=== Records shown ===

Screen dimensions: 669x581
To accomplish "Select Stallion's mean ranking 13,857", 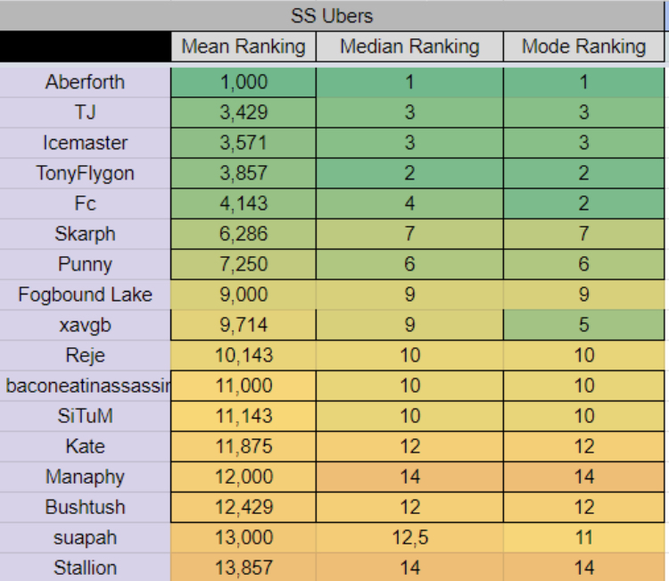I will pyautogui.click(x=244, y=568).
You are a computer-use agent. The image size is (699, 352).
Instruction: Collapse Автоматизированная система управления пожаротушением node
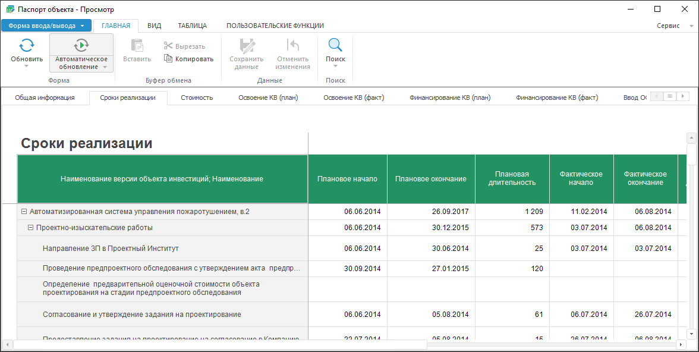(x=24, y=212)
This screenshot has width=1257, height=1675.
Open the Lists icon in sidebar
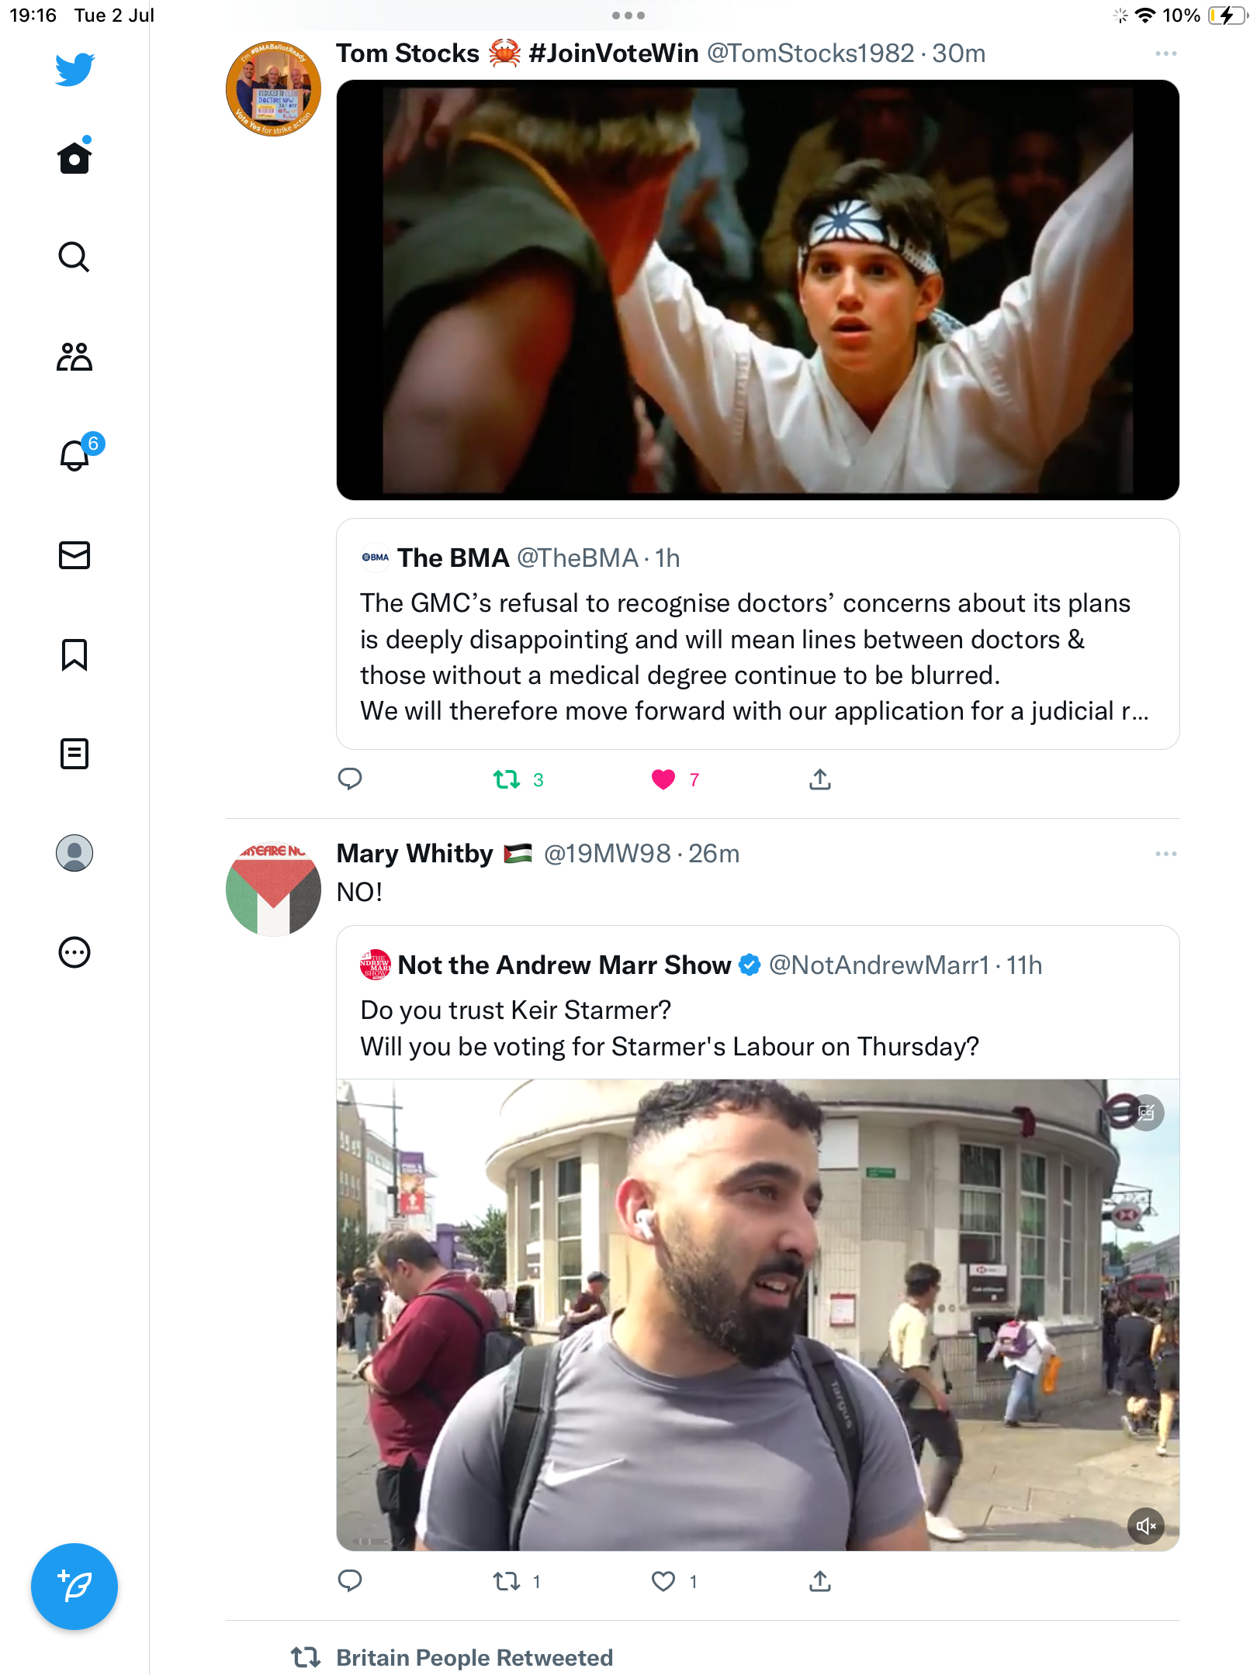tap(74, 754)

===

Only the lines from the one with "Instruction: Collapse Автоматизированная" through the final line of the entries above should be transcribed, exactly and without pictures.

Instruction: Collapse Автоматизированная система управления пожаротушением node
(x=24, y=212)
This screenshot has width=1257, height=1675.
Open the Lists icon in sidebar
tap(74, 754)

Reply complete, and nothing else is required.